Debate Round 3: Timing of Treatment Initiation in LR-MDS (Earlier vs Delayed)

The debate on timing of treatment initiation for LR-MDS highlights contrasting philosophies. One perspective emphasizes earlier treatment, particularly when patients develop symptoms such as fatigue or exertional intolerance, even before reaching transfusion dependence. Proponents argue that waiting until hemoglobin falls significantly or transfusion dependency develops only worsens quality of life, depletes blood resources, and may reduce long-term benefit. They point to European practices and data from clinical studies suggesting that earlier initiation, even at hemoglobin levels around 9 to 10 g/dL, could improve outcomes and prevent decline. Trials such as the Ultimate Study and Spanish data were cited as supportive of earlier intervention, reinforcing that listening closely to patient-reported symptoms should guide timing.

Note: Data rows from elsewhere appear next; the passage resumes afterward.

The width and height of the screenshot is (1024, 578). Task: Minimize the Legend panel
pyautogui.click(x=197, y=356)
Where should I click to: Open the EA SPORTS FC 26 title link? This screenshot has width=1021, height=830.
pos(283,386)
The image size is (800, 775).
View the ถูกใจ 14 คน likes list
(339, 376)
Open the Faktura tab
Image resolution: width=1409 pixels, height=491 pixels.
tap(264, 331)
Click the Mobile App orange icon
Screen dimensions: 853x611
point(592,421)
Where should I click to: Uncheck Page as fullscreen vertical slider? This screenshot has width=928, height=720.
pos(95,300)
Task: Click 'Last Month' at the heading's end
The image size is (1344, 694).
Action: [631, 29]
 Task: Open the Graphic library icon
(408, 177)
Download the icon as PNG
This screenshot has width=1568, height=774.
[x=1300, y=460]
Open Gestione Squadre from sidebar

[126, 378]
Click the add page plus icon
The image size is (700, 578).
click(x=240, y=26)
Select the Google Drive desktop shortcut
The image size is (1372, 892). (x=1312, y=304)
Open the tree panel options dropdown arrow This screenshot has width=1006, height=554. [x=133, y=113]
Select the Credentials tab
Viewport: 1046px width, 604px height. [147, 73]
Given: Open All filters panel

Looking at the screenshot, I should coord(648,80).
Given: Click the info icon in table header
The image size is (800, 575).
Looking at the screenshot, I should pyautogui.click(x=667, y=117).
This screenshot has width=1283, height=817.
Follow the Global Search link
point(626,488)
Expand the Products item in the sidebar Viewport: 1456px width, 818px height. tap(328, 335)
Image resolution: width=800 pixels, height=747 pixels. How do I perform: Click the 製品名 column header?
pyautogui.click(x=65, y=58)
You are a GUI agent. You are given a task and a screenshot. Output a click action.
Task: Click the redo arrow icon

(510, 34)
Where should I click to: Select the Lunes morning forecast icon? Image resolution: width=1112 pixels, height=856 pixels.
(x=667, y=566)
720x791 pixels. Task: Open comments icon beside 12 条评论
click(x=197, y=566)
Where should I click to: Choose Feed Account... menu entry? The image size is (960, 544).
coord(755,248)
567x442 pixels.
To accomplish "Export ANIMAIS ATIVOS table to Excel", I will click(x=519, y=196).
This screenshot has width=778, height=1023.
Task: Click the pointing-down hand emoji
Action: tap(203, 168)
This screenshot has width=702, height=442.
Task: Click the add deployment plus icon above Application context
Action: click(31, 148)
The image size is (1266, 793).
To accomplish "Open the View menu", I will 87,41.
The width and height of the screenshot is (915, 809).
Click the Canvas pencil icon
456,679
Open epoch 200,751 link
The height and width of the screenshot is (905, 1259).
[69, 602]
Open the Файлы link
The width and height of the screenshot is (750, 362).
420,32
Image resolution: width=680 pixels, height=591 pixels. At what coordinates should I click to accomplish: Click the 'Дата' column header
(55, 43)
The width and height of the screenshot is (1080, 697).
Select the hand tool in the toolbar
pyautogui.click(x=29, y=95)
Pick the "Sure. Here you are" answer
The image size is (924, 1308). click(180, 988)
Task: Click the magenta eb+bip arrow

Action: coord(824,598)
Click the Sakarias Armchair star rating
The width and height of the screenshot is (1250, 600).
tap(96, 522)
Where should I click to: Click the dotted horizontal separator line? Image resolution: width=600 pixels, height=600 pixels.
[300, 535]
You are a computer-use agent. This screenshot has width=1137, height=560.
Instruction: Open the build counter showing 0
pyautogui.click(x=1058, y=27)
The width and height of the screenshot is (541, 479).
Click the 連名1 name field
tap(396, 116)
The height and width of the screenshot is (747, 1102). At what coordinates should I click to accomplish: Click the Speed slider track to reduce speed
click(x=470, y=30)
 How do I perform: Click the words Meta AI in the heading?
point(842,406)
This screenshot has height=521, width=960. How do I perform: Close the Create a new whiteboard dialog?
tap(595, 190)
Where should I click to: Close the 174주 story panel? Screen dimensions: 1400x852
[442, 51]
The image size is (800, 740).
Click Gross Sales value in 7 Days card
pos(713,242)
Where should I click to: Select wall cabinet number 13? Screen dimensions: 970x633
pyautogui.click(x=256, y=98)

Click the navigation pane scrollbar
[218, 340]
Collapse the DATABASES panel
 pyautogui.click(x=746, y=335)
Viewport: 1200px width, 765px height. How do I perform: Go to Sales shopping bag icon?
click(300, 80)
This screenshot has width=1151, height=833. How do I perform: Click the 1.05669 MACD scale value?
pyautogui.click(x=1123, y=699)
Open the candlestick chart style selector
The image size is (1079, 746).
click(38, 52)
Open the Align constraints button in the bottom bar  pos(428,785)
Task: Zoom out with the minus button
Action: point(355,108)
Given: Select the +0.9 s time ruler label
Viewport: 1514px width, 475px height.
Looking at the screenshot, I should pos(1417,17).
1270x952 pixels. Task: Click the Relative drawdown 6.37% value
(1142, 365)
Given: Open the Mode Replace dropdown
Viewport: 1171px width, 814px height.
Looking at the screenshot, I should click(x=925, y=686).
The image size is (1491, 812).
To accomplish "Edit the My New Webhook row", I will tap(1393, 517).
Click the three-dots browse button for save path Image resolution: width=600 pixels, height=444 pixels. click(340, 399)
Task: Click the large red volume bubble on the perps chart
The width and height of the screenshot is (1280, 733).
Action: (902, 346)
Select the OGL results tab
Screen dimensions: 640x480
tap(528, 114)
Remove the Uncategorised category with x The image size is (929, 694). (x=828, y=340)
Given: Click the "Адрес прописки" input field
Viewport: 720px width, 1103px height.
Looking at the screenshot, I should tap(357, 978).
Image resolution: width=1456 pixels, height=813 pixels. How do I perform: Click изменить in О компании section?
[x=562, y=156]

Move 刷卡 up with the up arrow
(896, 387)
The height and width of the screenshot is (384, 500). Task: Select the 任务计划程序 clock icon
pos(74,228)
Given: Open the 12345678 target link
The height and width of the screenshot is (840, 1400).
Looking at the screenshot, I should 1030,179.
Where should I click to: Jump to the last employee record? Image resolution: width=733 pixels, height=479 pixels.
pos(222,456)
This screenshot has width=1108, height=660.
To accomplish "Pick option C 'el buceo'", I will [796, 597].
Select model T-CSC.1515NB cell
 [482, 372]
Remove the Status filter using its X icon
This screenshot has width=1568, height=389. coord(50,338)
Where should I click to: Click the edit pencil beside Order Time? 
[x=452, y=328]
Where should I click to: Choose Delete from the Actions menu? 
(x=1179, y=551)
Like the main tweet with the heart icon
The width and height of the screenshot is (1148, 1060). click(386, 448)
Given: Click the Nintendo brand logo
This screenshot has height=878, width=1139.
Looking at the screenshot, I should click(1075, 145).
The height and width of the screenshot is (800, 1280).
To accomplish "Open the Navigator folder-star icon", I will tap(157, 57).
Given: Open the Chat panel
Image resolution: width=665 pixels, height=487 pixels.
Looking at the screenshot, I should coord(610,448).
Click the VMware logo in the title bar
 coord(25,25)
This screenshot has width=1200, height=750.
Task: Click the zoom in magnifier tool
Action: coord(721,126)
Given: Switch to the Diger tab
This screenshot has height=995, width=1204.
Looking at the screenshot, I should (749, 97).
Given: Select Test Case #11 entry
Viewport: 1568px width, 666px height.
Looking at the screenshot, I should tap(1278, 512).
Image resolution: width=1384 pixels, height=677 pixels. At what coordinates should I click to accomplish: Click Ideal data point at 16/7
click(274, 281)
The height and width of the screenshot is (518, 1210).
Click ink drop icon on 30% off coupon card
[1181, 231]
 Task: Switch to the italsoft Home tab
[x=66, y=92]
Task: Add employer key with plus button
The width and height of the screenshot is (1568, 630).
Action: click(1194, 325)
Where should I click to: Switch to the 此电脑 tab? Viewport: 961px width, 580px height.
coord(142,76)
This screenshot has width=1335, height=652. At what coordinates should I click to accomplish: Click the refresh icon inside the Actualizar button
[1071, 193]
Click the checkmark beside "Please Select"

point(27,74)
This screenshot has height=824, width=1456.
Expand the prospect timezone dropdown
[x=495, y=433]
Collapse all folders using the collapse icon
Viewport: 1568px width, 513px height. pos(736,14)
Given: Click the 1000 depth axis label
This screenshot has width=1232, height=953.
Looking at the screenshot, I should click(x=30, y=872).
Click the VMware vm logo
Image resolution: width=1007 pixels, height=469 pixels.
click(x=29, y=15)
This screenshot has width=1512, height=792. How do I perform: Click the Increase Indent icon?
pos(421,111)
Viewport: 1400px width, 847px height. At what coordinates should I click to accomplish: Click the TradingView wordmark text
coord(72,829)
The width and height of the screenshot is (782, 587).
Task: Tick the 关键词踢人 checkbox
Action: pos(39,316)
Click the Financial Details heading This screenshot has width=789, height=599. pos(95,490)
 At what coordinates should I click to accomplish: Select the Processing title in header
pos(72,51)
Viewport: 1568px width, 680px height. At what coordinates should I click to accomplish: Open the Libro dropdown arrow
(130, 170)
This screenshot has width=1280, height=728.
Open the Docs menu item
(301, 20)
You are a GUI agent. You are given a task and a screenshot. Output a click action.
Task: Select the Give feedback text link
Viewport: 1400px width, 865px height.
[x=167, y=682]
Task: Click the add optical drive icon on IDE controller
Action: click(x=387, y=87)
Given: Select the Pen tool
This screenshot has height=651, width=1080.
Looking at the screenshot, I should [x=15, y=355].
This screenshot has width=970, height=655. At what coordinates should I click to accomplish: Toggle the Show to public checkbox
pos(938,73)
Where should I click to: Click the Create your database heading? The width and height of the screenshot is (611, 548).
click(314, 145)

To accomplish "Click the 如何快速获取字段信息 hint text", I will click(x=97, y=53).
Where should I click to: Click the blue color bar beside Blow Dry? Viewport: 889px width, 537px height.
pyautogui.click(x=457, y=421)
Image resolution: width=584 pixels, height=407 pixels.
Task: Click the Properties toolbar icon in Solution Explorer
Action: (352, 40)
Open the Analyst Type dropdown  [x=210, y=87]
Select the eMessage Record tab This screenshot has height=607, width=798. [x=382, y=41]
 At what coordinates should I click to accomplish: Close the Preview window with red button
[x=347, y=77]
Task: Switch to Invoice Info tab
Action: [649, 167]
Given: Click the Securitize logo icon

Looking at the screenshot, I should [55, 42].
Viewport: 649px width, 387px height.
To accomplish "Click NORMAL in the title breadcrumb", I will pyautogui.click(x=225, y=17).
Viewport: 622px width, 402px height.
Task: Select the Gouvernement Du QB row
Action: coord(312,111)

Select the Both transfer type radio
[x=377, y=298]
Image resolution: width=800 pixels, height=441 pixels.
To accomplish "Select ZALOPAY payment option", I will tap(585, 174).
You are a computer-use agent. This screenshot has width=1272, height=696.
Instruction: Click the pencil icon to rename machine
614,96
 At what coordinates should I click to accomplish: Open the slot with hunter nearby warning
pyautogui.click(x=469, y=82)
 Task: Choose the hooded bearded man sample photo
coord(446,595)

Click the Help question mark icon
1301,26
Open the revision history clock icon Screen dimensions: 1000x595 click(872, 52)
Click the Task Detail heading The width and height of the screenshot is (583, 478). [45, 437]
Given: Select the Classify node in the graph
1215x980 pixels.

In contrast, the delayed treatment approach focuses on evidence gaps, drug durability, and individualized patient care. Advocates for waiting argue that many patients with hemoglobin levels above 10 g/dL remain asymptomatic, and even those with levels below 7 g/dL may tolerate anemia without significant impairment. They stress that treatment agents such as luspatercept may have a finite duration of efficacy, and delaying initiation could preserve effectiveness for when transfusion dependence emerges. Additionally, because fatigue is common in older patients with comorbidities, attributing symptoms solely to anemia can be misleading. This team emphasizes that trial eligibility criteria, typically based on transfusion need, should guide real-world practice to maximize long-term benefit.

The discussion also addresses dosing strategies, including whether to start at guideline-based lower doses with stepwise escalation vs beginning at maximum effective doses to achieve quicker responses. Some clinicians advocate for starting high and reducing as needed, while others favor escalation to balance safety with efficacy. Toxicity management, particularly monitoring for cytopenias, was described as essential regardless of timing strategy. Ultimately, the debate underscores the tension between proactive symptom-driven therapy vs reserving treatment for transfusion dependence, with both approaches requiring careful consideration of patient quality of life, drug durability, and individual variability.